The WarioWare series has also occasionally crossed over with the Daigasso! Band Brothers series: all three installments feature Ashley's Theme either built-in or as an official downloadable track and Nintendo would publish a short strip on its Japanese kids website, dealing with Barbara's attempt to profit from Ashley's singing talents. In October and November 2018, the company ran a cross-promotional contest between WarioWare Gold and Band Brothers P asking contestants to rearrange a selection of songs from the WarioWare series in Band Brothers P's music editor, with the winning entries being judged by the WarioWare team and made officially downloadable in Band Brothers P.
A highly obscure 1995 educational VHS release, the Mario Kirby Meisaku Video (meisaku meaning masterpiece), featured a story loosely based on Mario vs. Wario (with the second half of the tape starring fellow Nintendo icon Kirby) told via still imagery and narration accompanied by text that was intended to teach Japanese children kanji, Chinese characters which are commonly used in Japanese writing.
Wario has been featured in several Mario-related mangas with Kodansha's Super Mario manga and Super Mario-Kun featuring loose adaptations of the first Wario Land and Wario's Woods. In addition, Super Mario-Kun's author would write a short-lived spin-off titled Ore Dayo! Wario Dayo!!, whose three issues successively adapted the plot of Wario World, Wario: Master of Disguise and Wario Land: Shake It!.
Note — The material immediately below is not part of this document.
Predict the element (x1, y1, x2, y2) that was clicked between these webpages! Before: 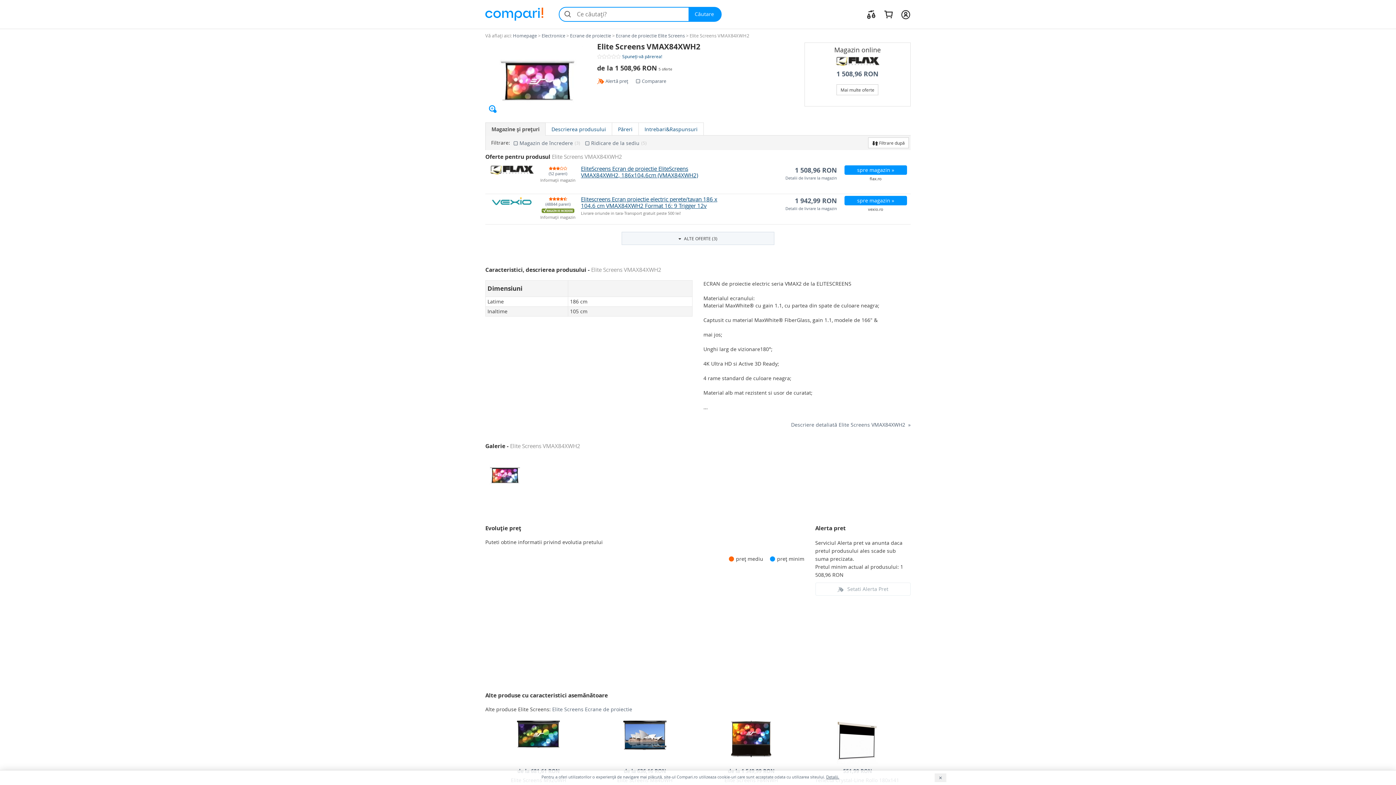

Nintendo Power published a ten-page story based on Super Mario Land 2: 6 Golden Coins titled Mario vs. Wario (unrelated to the game of the same name), which was featured in the January 1993 issue. The story was later reprinted as bonus content for the graphic novel format release of Super Mario Adventures. Mario vs. Wario: The Birthday Bash, a second Mario vs. Wario comic, was published a year later, in the January 1994 issue.
Several Wario mangas have been published as part of various Japanese video game magazines; the longest running of these, GO! Ketsu Wario, was published in Dengeki Nintendo DS from 2007 to 2011 and was a gag strip initially featuring the cast of Wario: Master of Disguise before being retooled to focus on Wario Land: Shake It!. An one-off manga based on WarioWare: Touched! simply titled Made in Wario was published as an extra in the March 2005 issue of Comic Bom Bom. Another short gag-striped based on Touched!, Waiwai! Wario, was published in the February 2006 issue of Famitsu DS+Wii and dealt with Mona's attempt to get Wario to keep his promise to take her to her concert. Wario also guest stars in Wario to Saikyou Tag da Fii!, a chapter of the manga adaptation of The Legendary Starfy based on his appearance in Densetsu no Starfy 3.